§ SHORT TASK
Which lines of the records contain the string "This", with case counting? List each of those lines.

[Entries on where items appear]
* * * *

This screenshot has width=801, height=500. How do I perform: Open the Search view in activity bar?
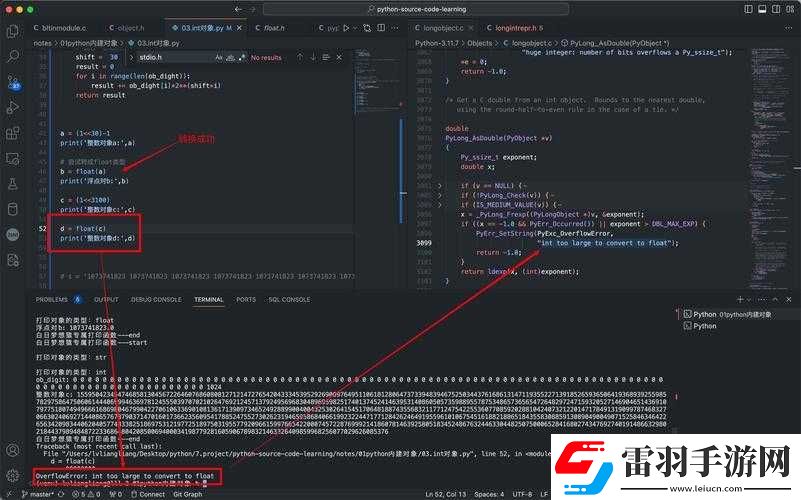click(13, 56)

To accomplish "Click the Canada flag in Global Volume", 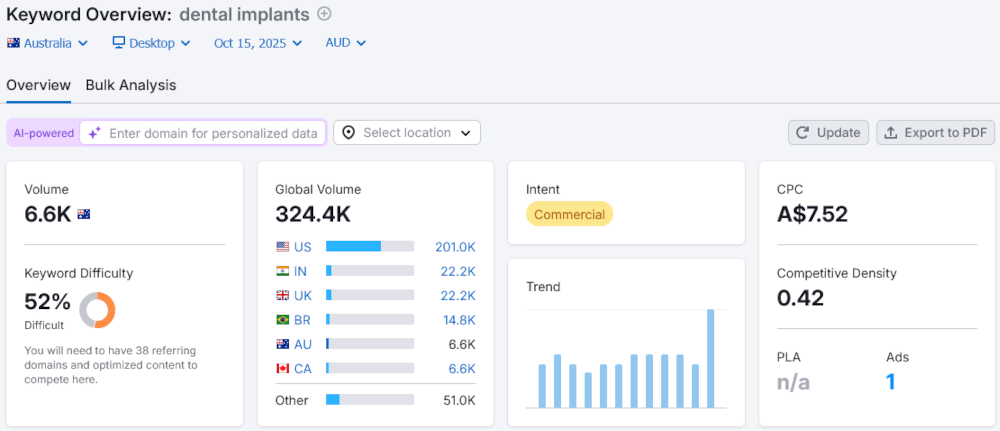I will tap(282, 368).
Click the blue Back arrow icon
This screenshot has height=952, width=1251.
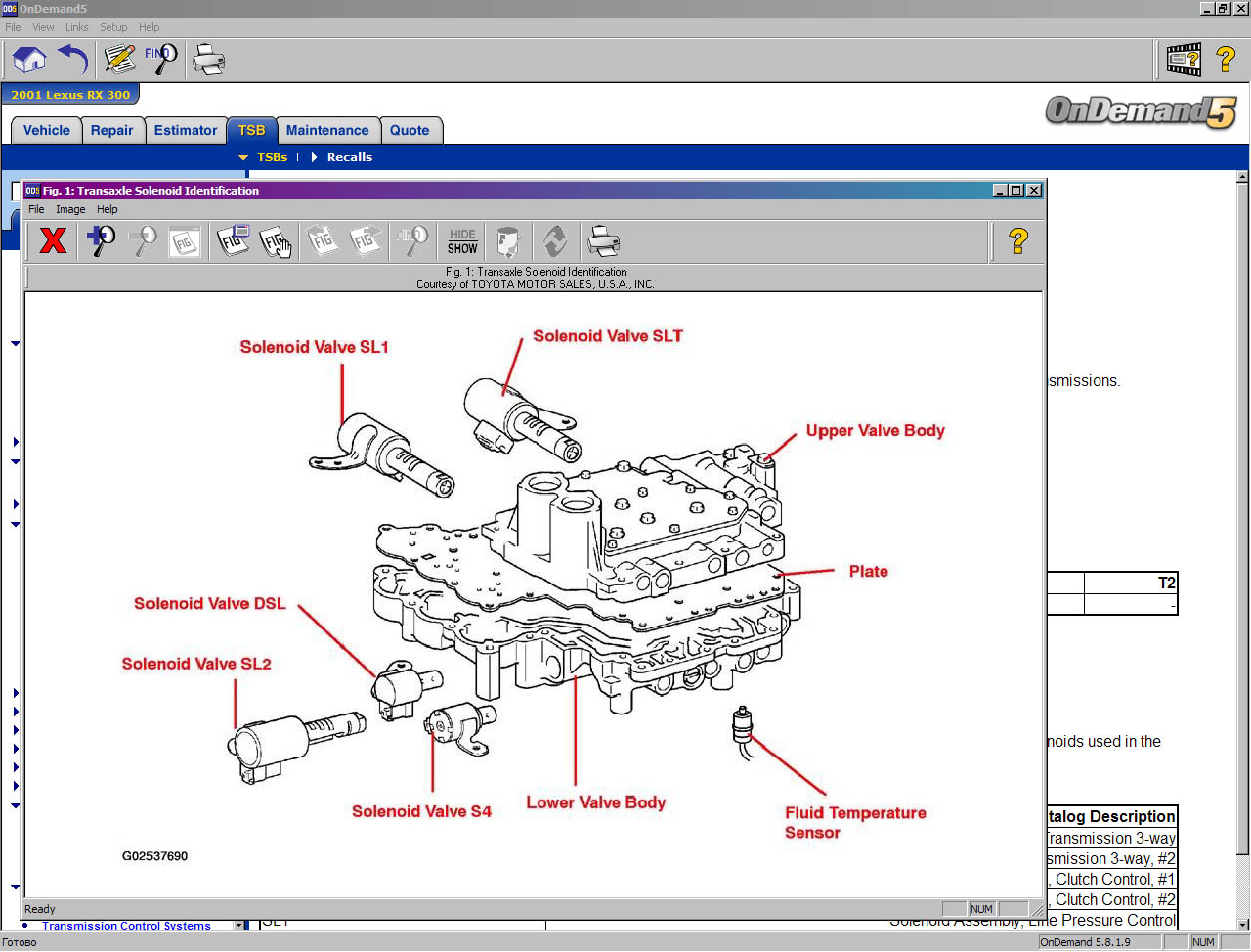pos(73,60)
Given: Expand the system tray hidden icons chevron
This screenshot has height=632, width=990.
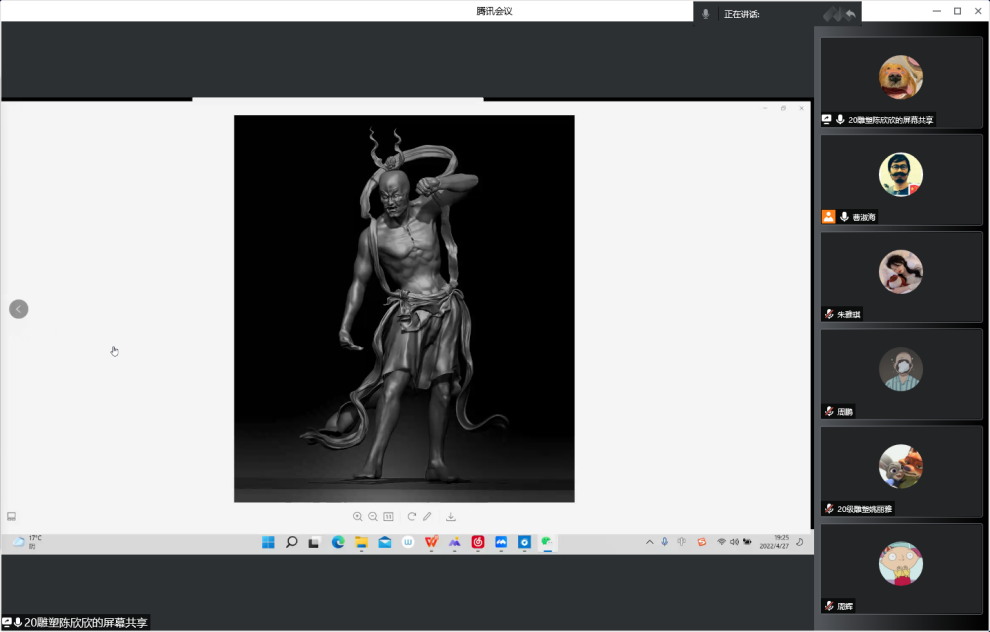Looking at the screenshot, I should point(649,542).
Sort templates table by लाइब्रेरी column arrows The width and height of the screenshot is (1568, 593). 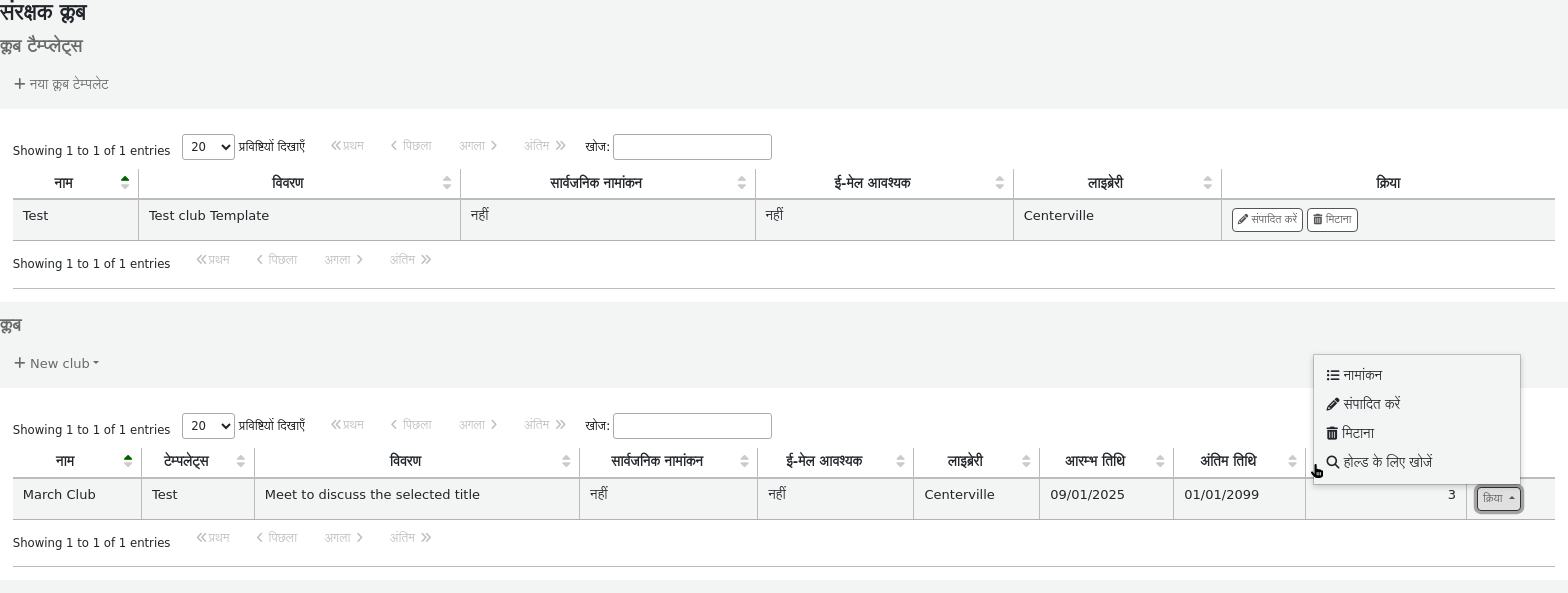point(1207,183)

* * * *

§ COMPLETED EXERCISE
This screenshot has width=801, height=500. How do I perform: Open the Search view in activity bar?
This screenshot has height=952, width=1251.
This screenshot has height=632, width=990.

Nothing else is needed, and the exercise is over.